The Self Portrait Experience – Completion

The Self Portrait Experience workshop over May to July with Cristina Nuñez is now complete. The final step was to produce an autobiographical project based on the material used in the workshop and within the constraints of the workshop. This proved more challenging than expected. Meeting the workshop constraints of Cristina Nuñez and trying to produce a piece of work compatible with the FMP just did not work. In the end I let Cristina collate what she thought was a good project for SPEX.

The experience has been invaluable. A really engaged international group of artists who brought so very different perspectives to the work. The methodology is interesting as it gives a way of analysing images looking at aesthetics, disturbing choices and the emotional processes. Analysis covers multiplicity of the image, temporality, visual harmony and the possibility of a higher self. A big takeaway for me was that the projection of the viewer told us often more about the viewer than it did about what was viewed. However, the comments made on what was viewed were often appreciated by the person being viewed.

It is a self portrait workshop so it is reasonable to expect that self portrait’s have to form a big part of the autobiographical project. The project produced does not meet the needs of the FMP so I will end that work here and continue on with my FMP.

I append the autobiographical project here.

The International Exhibition in November ‘Emotional Rebellion’ also is not as attractive as it sounded. It is people Cristina will put on her website as much for publicising her own workshops as anything else. Given the constraints Cristina will place on organising material this is too risky a route for my FMP.

This was a great learning experience and I have made some more really good friends in the photography world.

Categories: Final Major Project, Project Development FMP

LEN

I am a Photographer. As well as taking many photographs I am currently studying for an MA in Photography at Falmouth University. I will direct my attention through the lens of my camera for the next couple of years and see what shows up. I see a photograph as a little bit of magic capturing a moment in time. If successful it surprises and engages your emotions. It tells a story about the wonders of being alive or tells us what we need to change to make it a better world to live in. That is enough for me to get going and then like walking a 1000 miles, which I did across the UK in 2010, or walking 200 miles across Cyprus, which I did in November last year, it is one step at a time.

I was a writer. The title of my unpublished book was ‘You Would Have Done The Same.' It is about a successful guy in love with his wife who lets her die when he discovers her in the process of committing suicide. The title gives a clue as to what I think you would have done. The book is 200 pages long. I found it cathartic to write it but after two years of work and reviewing with agents decided it probably needed another 2000 hours to get the whole book up to the standard of some of the pages. Writing is great but it is a lot of sitting down so I decided to get out and walk, play tennis, play bridge, go birding, watch football at Nottingham Forest, Arsenal and Valencia and anywhere else if I can, meditate, cook and eat. I was a writer who has so far failed to become an author.
I was a young man who loved Mathematics and thoroughly enjoyed getting a BSc at Liverpool University. While there I went often to Anfield and the Philharmonic Hall. I was all set on doing a PhD until I went for interview practice at BP and got seduced by the excitement of an International business career. BP was a great adventure building trading teams and businesses in London, Antwerp, Cleveland Ohio and Singapore. Fabulous people and some great challenges and also very hard work, constant jet lag and lots of fun along the way. I married Karen, my stunning wife, and had the most amazing time with her and our three boys Alex, Tom and Dan. She has multiple sclerosis and we have taken on many challenges together but somehow keep creating a new normal against the horrors thrown our way. She is the love of my life.

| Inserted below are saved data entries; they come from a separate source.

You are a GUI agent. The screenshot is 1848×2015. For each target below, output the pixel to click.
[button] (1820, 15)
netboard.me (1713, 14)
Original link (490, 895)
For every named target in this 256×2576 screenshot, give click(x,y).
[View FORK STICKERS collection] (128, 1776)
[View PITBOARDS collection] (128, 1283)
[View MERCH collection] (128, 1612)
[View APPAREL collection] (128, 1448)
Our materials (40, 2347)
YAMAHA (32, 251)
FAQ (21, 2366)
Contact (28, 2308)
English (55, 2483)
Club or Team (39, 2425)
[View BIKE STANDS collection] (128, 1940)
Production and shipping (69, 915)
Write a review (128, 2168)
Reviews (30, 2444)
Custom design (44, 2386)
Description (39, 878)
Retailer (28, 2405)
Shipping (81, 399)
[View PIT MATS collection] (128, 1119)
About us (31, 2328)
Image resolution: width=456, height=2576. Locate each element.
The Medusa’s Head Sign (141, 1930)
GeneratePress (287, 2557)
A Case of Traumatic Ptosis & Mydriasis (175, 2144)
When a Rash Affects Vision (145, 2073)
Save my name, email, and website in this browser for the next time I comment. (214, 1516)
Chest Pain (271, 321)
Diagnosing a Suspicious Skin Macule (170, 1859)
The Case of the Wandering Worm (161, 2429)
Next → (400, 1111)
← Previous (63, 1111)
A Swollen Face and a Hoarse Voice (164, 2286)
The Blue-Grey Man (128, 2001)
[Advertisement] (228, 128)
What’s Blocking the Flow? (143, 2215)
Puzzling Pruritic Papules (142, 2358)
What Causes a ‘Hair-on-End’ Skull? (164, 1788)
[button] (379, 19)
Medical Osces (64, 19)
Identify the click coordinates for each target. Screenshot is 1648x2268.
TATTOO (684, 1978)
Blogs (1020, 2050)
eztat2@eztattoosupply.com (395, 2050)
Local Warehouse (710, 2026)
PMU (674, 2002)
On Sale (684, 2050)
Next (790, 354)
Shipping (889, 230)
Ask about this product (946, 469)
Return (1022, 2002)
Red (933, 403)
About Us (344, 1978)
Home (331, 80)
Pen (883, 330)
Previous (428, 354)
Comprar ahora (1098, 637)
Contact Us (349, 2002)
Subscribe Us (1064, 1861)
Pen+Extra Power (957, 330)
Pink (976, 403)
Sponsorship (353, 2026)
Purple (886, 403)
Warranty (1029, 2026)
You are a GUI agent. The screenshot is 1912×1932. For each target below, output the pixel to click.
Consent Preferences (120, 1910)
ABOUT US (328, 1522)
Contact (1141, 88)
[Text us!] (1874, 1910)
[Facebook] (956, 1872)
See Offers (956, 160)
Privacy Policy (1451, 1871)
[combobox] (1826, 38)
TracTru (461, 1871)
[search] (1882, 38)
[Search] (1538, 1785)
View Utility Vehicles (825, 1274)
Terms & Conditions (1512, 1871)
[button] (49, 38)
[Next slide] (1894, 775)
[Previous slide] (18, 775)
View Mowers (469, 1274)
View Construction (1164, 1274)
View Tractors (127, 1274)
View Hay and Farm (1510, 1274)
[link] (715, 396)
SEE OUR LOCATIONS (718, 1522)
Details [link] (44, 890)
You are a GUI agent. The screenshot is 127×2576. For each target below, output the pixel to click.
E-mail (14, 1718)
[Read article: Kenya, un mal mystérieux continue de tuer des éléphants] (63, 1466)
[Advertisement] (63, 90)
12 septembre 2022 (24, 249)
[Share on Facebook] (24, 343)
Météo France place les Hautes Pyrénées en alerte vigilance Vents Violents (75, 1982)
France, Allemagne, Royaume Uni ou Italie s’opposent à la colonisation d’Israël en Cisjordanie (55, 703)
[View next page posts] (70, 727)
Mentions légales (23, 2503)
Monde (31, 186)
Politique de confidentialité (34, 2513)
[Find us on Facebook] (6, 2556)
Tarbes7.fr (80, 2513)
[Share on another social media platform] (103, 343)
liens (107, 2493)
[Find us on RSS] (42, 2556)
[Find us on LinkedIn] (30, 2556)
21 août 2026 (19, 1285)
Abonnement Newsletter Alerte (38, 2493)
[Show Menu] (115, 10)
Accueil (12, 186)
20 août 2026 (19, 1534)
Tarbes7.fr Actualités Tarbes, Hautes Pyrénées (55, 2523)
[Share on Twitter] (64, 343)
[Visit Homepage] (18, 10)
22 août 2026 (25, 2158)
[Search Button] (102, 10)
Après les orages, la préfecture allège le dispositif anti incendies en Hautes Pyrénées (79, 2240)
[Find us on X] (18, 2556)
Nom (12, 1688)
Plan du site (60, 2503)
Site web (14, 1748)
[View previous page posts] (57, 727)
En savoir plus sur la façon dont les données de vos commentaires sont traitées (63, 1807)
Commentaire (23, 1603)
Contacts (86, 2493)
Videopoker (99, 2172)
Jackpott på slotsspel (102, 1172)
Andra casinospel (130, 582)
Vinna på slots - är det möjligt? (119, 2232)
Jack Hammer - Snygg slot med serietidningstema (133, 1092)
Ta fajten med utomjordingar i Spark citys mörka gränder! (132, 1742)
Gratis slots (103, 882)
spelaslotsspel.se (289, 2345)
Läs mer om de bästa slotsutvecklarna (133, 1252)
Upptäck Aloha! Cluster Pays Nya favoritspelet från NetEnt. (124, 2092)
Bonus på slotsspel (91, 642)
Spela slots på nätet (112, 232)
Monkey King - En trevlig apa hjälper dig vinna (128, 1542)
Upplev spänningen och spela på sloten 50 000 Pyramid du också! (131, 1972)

After BP I decided to coach senior executives and quickly realized I had a lot to learn
about what makes people tick. I had a fantastic 18 months on the International Programme of the Cleveland Gestalt Institute. A great faculty and a
wonderful group of people on the programme. We studied and worked in Dingle, Singapore, Holland, Cape Town and
Lisbon. This also got me interested in the way we think and make decisions so I studied for an MSc in Psychology atUniversity College London in 2010. The
Masters was in Cognitive and Decision Sciences and I found it fascinating what
we do know but also how much we don’t know about how we think and make
decisions.

I loved coaching and making a difference. I got a number of people to hear themselves, remove some of their own chains and free up the way they thought about the world. I remain fascinated by how people react to and engage with the world. My Masters thesis was why do two people given the same information make different decisions? Put simply, it is because each of us are unique in the way we are constructed.

Since returning from Singapore I found English winters tough so moved to Spain where I now live. The people are lovely, the scenery amazing, food delicious and the sun shines all the time. Almost.

All of these experiences will feed in to my time now as a Photographer. Three motivations I am lucky to have are enthusiasm, curiosity and a continuous interest in learning. All the time I look forward to meeting old friends and making new friends and experiencing this wonderful life together.